Task inputs:
+ + + + +
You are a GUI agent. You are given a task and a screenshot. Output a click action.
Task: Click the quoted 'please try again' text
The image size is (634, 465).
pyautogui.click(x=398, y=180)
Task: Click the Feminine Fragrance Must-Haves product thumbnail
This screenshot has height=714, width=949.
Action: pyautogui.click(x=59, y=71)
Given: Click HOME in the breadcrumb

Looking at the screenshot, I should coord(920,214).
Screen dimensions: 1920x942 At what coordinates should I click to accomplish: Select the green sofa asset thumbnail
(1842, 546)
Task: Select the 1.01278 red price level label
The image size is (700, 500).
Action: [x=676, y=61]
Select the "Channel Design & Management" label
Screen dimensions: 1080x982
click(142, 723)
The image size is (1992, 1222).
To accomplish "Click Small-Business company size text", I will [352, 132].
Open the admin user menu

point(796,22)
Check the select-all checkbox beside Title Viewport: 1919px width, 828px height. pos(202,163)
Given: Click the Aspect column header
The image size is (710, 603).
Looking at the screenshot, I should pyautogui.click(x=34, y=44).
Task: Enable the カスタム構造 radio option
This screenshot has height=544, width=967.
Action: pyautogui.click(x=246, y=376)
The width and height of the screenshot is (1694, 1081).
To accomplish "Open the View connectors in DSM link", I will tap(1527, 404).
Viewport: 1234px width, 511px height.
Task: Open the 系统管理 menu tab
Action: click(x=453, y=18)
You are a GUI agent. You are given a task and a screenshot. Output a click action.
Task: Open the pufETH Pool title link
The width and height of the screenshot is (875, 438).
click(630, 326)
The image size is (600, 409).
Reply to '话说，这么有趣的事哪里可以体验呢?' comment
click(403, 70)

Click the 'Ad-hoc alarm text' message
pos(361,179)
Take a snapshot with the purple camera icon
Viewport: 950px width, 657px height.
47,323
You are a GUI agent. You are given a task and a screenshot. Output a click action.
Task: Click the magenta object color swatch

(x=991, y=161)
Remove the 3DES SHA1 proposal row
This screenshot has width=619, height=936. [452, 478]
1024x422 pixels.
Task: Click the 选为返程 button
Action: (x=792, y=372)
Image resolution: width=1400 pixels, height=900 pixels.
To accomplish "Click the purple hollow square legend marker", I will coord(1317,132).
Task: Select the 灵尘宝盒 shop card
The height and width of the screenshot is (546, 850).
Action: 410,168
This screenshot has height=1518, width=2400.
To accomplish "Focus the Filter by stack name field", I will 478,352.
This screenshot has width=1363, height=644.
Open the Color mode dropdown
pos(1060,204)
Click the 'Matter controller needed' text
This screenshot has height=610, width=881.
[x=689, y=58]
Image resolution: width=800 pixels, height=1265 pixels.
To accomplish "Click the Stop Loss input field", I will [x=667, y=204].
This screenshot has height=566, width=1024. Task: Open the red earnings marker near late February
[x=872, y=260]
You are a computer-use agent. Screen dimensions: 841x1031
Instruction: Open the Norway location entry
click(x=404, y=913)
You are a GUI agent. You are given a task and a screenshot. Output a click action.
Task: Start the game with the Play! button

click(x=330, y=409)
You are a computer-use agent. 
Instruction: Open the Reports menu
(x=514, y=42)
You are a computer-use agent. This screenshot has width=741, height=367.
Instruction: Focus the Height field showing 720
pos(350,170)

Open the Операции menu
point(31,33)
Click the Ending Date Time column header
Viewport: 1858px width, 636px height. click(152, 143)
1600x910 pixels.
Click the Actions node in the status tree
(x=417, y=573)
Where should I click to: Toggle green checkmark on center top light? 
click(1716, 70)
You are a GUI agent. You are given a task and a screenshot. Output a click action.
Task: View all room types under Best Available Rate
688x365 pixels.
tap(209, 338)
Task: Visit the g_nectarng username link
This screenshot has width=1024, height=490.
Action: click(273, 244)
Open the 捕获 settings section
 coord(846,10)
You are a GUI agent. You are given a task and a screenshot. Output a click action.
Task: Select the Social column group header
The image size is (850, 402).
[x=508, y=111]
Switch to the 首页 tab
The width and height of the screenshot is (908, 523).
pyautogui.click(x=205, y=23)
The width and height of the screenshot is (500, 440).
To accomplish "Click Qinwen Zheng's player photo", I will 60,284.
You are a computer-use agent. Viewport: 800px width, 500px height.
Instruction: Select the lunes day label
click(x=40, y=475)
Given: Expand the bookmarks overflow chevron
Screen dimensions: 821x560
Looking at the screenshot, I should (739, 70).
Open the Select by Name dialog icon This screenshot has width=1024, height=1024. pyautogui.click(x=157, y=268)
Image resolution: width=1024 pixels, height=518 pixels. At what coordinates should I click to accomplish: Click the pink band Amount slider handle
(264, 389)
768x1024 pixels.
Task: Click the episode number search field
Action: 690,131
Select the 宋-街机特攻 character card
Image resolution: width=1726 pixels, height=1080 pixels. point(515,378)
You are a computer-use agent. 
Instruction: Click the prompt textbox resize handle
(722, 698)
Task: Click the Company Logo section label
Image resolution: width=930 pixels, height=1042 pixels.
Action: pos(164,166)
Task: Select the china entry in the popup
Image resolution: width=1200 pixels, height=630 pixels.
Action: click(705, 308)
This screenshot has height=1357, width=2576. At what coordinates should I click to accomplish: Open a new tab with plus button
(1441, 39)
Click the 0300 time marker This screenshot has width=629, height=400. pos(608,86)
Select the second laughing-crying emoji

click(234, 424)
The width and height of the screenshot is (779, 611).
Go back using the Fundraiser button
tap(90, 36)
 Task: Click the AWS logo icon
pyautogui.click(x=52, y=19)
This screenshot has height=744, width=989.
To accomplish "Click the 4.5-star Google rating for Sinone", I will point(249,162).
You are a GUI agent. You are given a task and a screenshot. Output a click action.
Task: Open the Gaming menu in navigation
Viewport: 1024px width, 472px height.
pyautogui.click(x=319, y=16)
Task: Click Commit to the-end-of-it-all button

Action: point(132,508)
+ + + + +
Exercise goal:
Reproduce every entry above exactly as it was written.

Answer box:
You are a GUI agent. You are given a task and a screenshot. Output a click action.
Task: Click the quoted 'please try again' text
The image size is (634, 465).
pyautogui.click(x=398, y=180)
Task: Click the Feminine Fragrance Must-Haves product thumbnail
This screenshot has height=714, width=949.
Action: pyautogui.click(x=59, y=71)
Given: Click HOME in the breadcrumb

Looking at the screenshot, I should coord(920,214).
Screen dimensions: 1920x942 At what coordinates should I click to accomplish: Select the green sofa asset thumbnail
(1842, 546)
Task: Select the 1.01278 red price level label
The image size is (700, 500).
Action: [x=676, y=61]
Select the "Channel Design & Management" label
Screen dimensions: 1080x982
click(142, 723)
The image size is (1992, 1222).
To accomplish "Click Small-Business company size text", I will [352, 132].
Open the admin user menu

point(796,22)
Check the select-all checkbox beside Title Viewport: 1919px width, 828px height. pos(202,163)
Given: Click the Aspect column header
The image size is (710, 603).
Looking at the screenshot, I should pyautogui.click(x=34, y=44).
Task: Enable the カスタム構造 radio option
This screenshot has height=544, width=967.
Action: pyautogui.click(x=246, y=376)
The width and height of the screenshot is (1694, 1081).
To accomplish "Open the View connectors in DSM link", I will tap(1527, 404).
Viewport: 1234px width, 511px height.
Task: Open the 系统管理 menu tab
Action: click(x=453, y=18)
You are a GUI agent. You are given a task and a screenshot. Output a click action.
Task: Open the pufETH Pool title link
The width and height of the screenshot is (875, 438).
click(630, 326)
The image size is (600, 409).
Reply to '话说，这么有趣的事哪里可以体验呢?' comment
click(403, 70)

Click the 'Ad-hoc alarm text' message
pos(361,179)
Take a snapshot with the purple camera icon
Viewport: 950px width, 657px height.
47,323
You are a GUI agent. You are given a task and a screenshot. Output a click action.
Task: Click the magenta object color swatch

(x=991, y=161)
Remove the 3DES SHA1 proposal row
This screenshot has width=619, height=936. [452, 478]
1024x422 pixels.
Task: Click the 选为返程 button
Action: (x=792, y=372)
Image resolution: width=1400 pixels, height=900 pixels.
To accomplish "Click the purple hollow square legend marker", I will coord(1317,132).
Task: Select the 灵尘宝盒 shop card
The height and width of the screenshot is (546, 850).
Action: 410,168
This screenshot has height=1518, width=2400.
To accomplish "Focus the Filter by stack name field", I will 478,352.
This screenshot has width=1363, height=644.
Open the Color mode dropdown
pos(1060,204)
Click the 'Matter controller needed' text
This screenshot has height=610, width=881.
[x=689, y=58]
Image resolution: width=800 pixels, height=1265 pixels.
To accomplish "Click the Stop Loss input field", I will [x=667, y=204].
This screenshot has height=566, width=1024. Task: Open the red earnings marker near late February
[x=872, y=260]
You are a computer-use agent. Screen dimensions: 841x1031
Instruction: Open the Norway location entry
click(x=404, y=913)
You are a GUI agent. You are given a task and a screenshot. Output a click action.
Task: Start the game with the Play! button

click(x=330, y=409)
You are a computer-use agent. 
Instruction: Open the Reports menu
(x=514, y=42)
You are a computer-use agent. This screenshot has width=741, height=367.
Instruction: Focus the Height field showing 720
pos(350,170)

Open the Операции menu
point(31,33)
Click the Ending Date Time column header
Viewport: 1858px width, 636px height. click(152, 143)
1600x910 pixels.
Click the Actions node in the status tree
(x=417, y=573)
Where should I click to: Toggle green checkmark on center top light? 
click(1716, 70)
You are a GUI agent. You are given a task and a screenshot. Output a click action.
Task: View all room types under Best Available Rate
688x365 pixels.
tap(209, 338)
Task: Visit the g_nectarng username link
This screenshot has width=1024, height=490.
Action: click(273, 244)
Open the 捕获 settings section
 coord(846,10)
You are a GUI agent. You are given a task and a screenshot. Output a click action.
Task: Select the Social column group header
The image size is (850, 402).
[x=508, y=111]
Switch to the 首页 tab
The width and height of the screenshot is (908, 523).
pyautogui.click(x=205, y=23)
The width and height of the screenshot is (500, 440).
To accomplish "Click Qinwen Zheng's player photo", I will 60,284.
You are a computer-use agent. Viewport: 800px width, 500px height.
Instruction: Select the lunes day label
click(x=40, y=475)
Given: Expand the bookmarks overflow chevron
Screen dimensions: 821x560
Looking at the screenshot, I should (739, 70).
Open the Select by Name dialog icon This screenshot has width=1024, height=1024. pyautogui.click(x=157, y=268)
Image resolution: width=1024 pixels, height=518 pixels. At what coordinates should I click to accomplish: Click the pink band Amount slider handle
(264, 389)
768x1024 pixels.
Task: Click the episode number search field
Action: 690,131
Select the 宋-街机特攻 character card
Image resolution: width=1726 pixels, height=1080 pixels. point(515,378)
You are a computer-use agent. 
Instruction: Click the prompt textbox resize handle
(722, 698)
Task: Click the Company Logo section label
Image resolution: width=930 pixels, height=1042 pixels.
Action: pos(164,166)
Task: Select the china entry in the popup
Image resolution: width=1200 pixels, height=630 pixels.
Action: click(705, 308)
This screenshot has height=1357, width=2576. At what coordinates should I click to accomplish: Open a new tab with plus button
(1441, 39)
Click the 0300 time marker This screenshot has width=629, height=400. pos(608,86)
Select the second laughing-crying emoji

click(234, 424)
The width and height of the screenshot is (779, 611).
Go back using the Fundraiser button
tap(90, 36)
 Task: Click the AWS logo icon
pyautogui.click(x=52, y=19)
This screenshot has height=744, width=989.
To accomplish "Click the 4.5-star Google rating for Sinone", I will point(249,162).
You are a GUI agent. You are given a task and a screenshot. Output a click action.
Task: Open the Gaming menu in navigation
Viewport: 1024px width, 472px height.
pyautogui.click(x=319, y=16)
Task: Click Commit to the-end-of-it-all button

Action: point(132,508)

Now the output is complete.